His eyes lit up boyishly. “Really, Dunc. Do you think so?”

“I think so. I can assure you of this, too. If she does seem to like you it’s certainly for yourself alone.”

As crudely as the barb was placed, it went home. Walter never so much as glanced at me. He was lost in thought for a long time, then: “I’m going over there now, Duncan. I’m crazy about that girl. By God, I’ll marry her if it’s the last thing I do.”

“Don’t spoil it, Walter. Tomorrow, I promise you. I’ll go over with you.”

His eagerness was pathetic. I don’t think he slept a wink that night. Long before breakfast he was waiting for me on the veranda. We ate in silence, each minute an eternity for him. He turned repeatedly to look over the hedge and I caught a flash of worry when she didn’t appear.

Tight little lines had appeared at the corner of his eyes and he said, “Where is she, Dunc? She should be there by now, shouldn’t she?”

“I don’t know,” I said. “It does seem strange. Just a moment.” I rang the bell on the table and my housekeeper came to the door. “Have you seen the Vaughns, Martha?” I asked her.

She nodded sagely. “Oh, yes, sir. They left very early this morning to go back to the city.”

Walter turned to me. “Hell!”

“Well, she’ll be back,” I assured him.

“Damn it, Dunc, that isn’t the point!” He stood up and threw his napkin on the seat. “Can’t you realize that I’m in love with the girl? I can’t wait for her to get back!”

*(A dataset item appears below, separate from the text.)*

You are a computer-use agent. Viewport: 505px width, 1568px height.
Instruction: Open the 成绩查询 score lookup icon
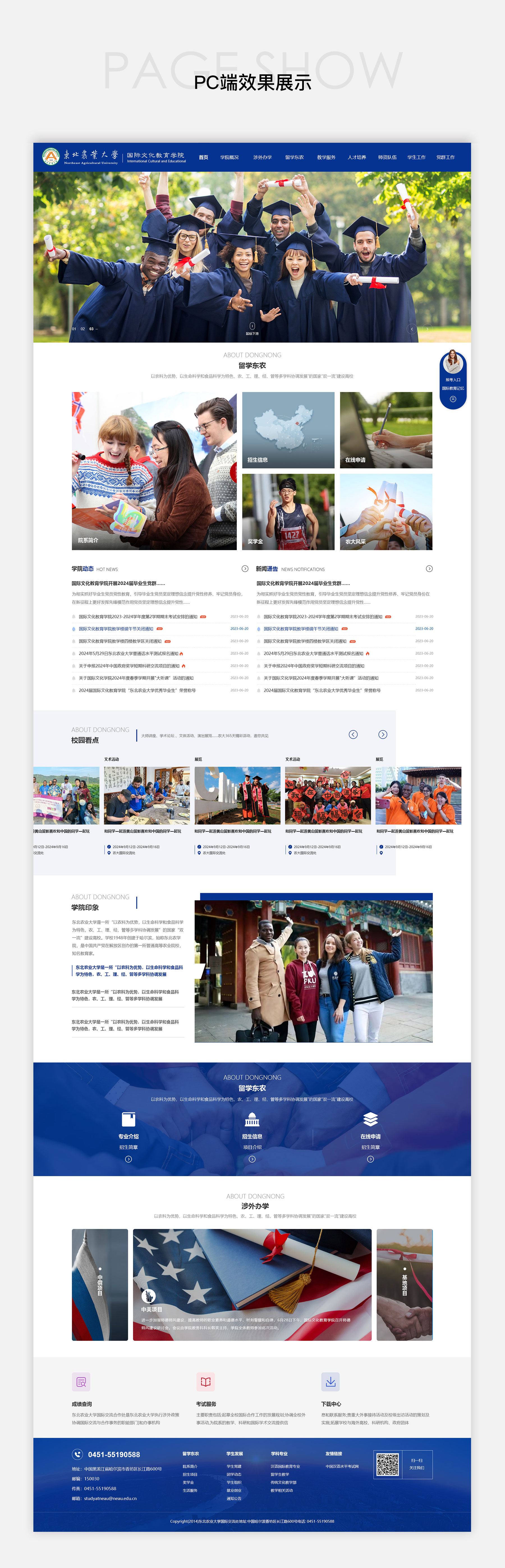[x=81, y=1381]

His face flushed with frustration. There was no anger, only the crazy hunger for the woman. I held back my smile. It happened. It happened the way I planned for it to happen. Walter Harrison had fallen so deeply in love, so truly in love that he couldn’t control himself. I might have felt sorry for him at that moment if I hadn’t asked him, “Walter, as I told you, I know very little about her. Supposing she is already married.”

He answered my question with a nasty grimace. “Then she’ll get a divorce if I have to break the guy in pieces. I’ll break anything that stands in my way, Duncan. I’m going to have her if it’s the last thing I do!”

He stalked off to his room. Later I heard the car roar down the road. I let myself laugh then.

I went back to New York and was there a week when my contacts told me of Walter’s fruitless search. He used every means at his disposal, but he couldn’t locate the girl. I gave him seven days, exactly seven days. You see, that seventh day was the anniversary of the date I introduced him to Adrianne. I’ll never forget it. Wherever Walter is now, neither will he.

When I called him I was amazed at the change in his voice. He sounded weak and lost. We exchanged the usual formalities; then I said, “Walter, have you found Evelyn yet?”

He took a long time to answer. “No, she’s disappeared completely.”

“Oh, I wouldn’t say that,” I said.

He didn’t get it at first. It was almost too much to hope for. “You . . . mean you know where she is?”

“Exactly.”

“Where? Please, Dunc . . . where is she?” In a split second he became a vital being again. He was bursting with life and energy, demanding that I tell him.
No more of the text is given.